* Extracto de origen:
"""

El presente artículo nació como un comentario, tanto por su inmediatez y actualidad como por su relación con otros ya posteados, pero la diversidad de su contenido, cuya temática competía al menos a tres publicaciones recientes, junto a la acostumbrada extensión de mis opiniones (que en este caso está más que justificada) hizo que me decidiera finalmente a presentarlo como una colaboración.
La primera parte, la leyenda, pasó por mi cabeza al leer la refrescante propuesta de Northman, tan apropiada para estas estivales fechas donde la lectura acompaña siempre al sol y el rumor de las olas. No obstante, mi circunstancial y reciente relación con su ciudad, además de dificultar el conocimiento de su folklore popular podría conllevar el riesgo, al participar de ella, de parecer presuntuoso. Esto hizo que desestimara, en principio, la primera idea.

"""

* Datos proporcionados:
"""

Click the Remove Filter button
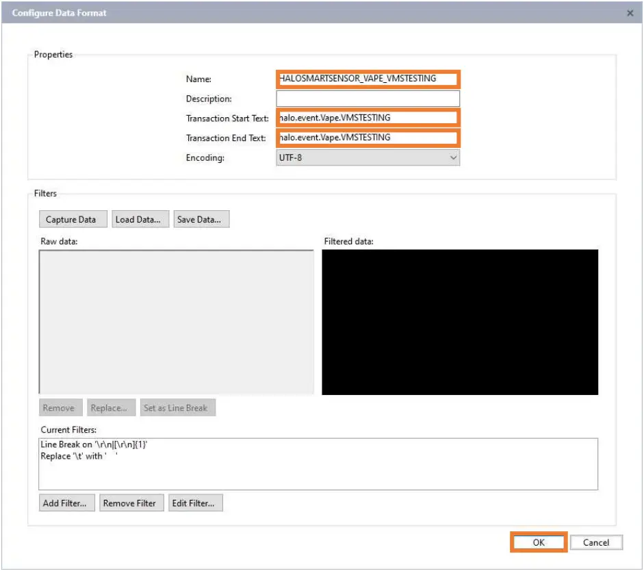This screenshot has height=571, width=644. 131,503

"""

* Tarea a realizar:
Por favor, traduce al inglés esta oración del extracto: «Esto hizo que desestimara, en principio, la primera idea». Los datos proceden de otra fuente.

* Respuesta del ejercicio:
This led me to dismiss the first idea, at least initially.